According to a local press report, the exclusion of the IMF was agreed by the creditors in return for a larger down payment by Argentina.
In a carefully worded statement to BNamericas an IMF spokesperson said: "As we have repeated many times, the IMF has an observer role at the Paris Club. As such it is not involved in talks between Argentina and the Paris Club on the modalities of a repayment plan for the country's arrears with its members. This is a matter for the creditors and Argentina. Let me also add that the Fund [has] not been asked by the Paris Club to help in monitoring the implementation of the proposed agreement."
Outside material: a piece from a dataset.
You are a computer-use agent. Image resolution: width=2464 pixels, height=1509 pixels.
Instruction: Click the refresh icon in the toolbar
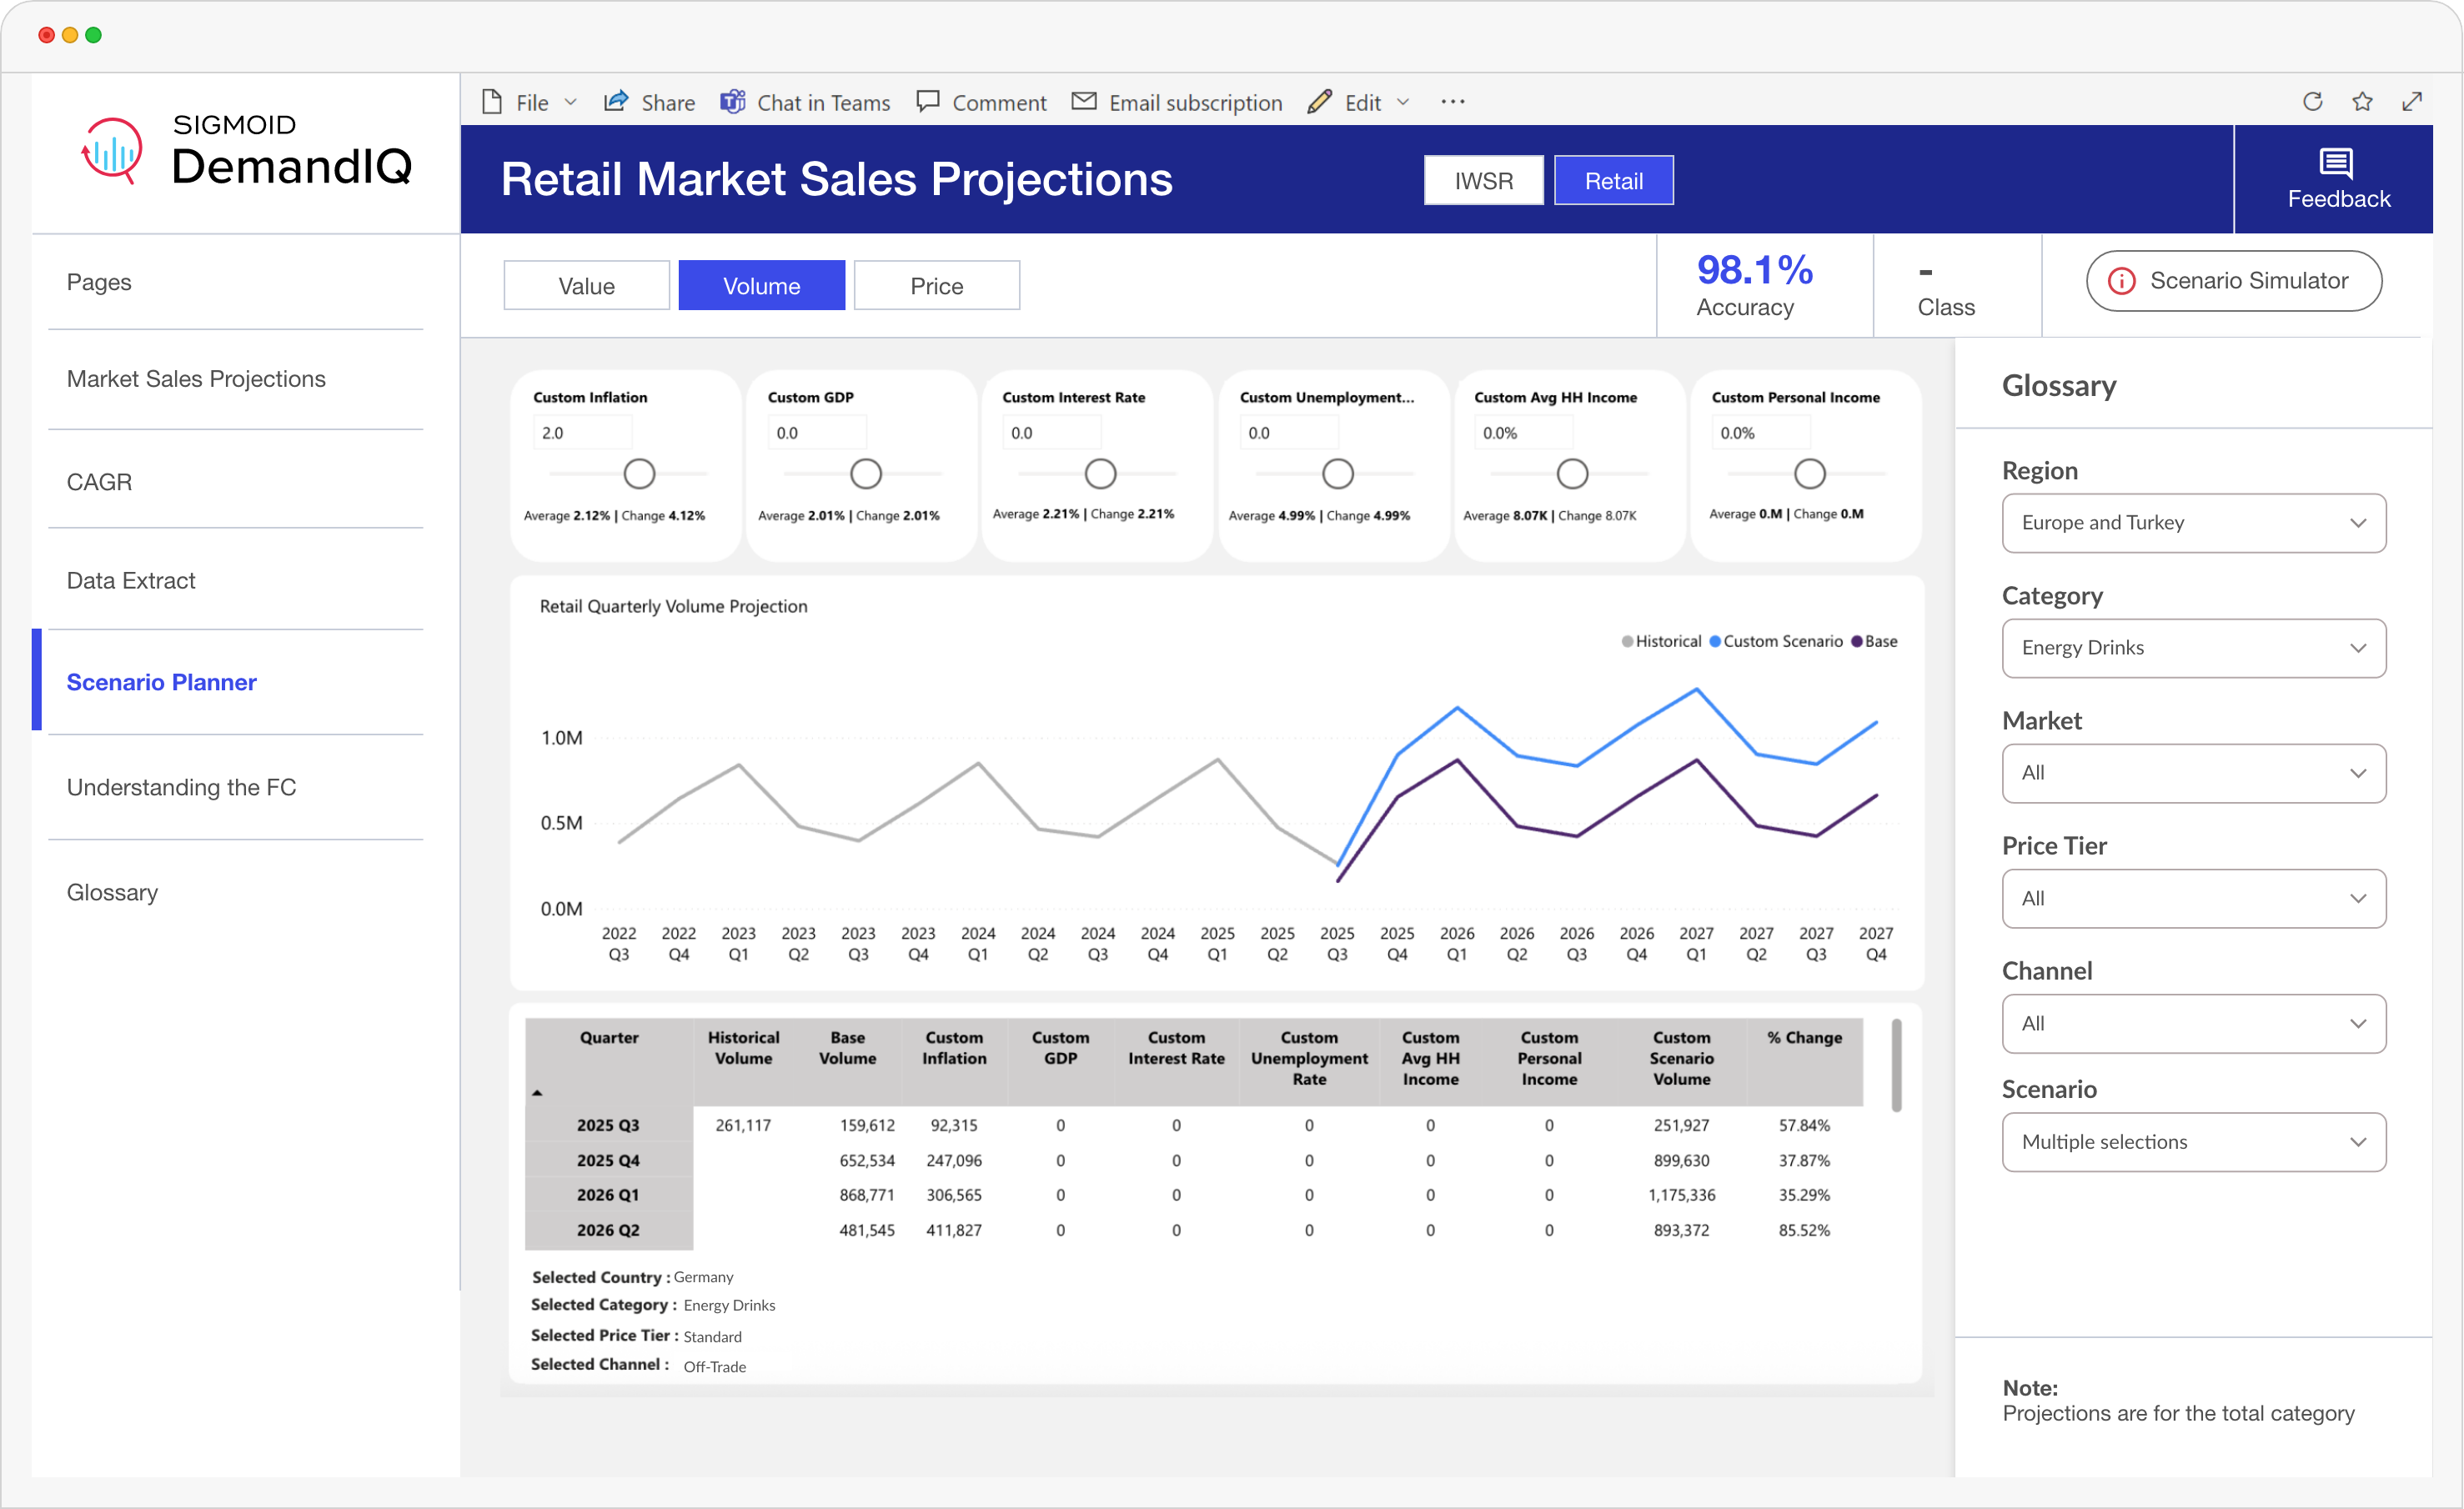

For some this was unheard of. Indeed, at the start of the year, following the initiation of talks between the parties, Thomas Laryea, partner at international law firm Dentons and a former assistant general counsel at the IMF, told BNamericas that he expects the Paris club to insist on some type of IMF monitoring through surveillance before it agrees to a restructuring of the debt.
Talking to BNamericas, Charles Blitzer of Blitzer Consulting and a former senior IMF official with extensive experience in sovereign debt restructurings, said: "I am unaware of any prior cases in which the IMF was not an observer."
This was also the view of the Argentine government's cabinet chief, Jorge Capitanich, who noted in an address to reporters that this was the first time in which the IMF was not involved in negotiations.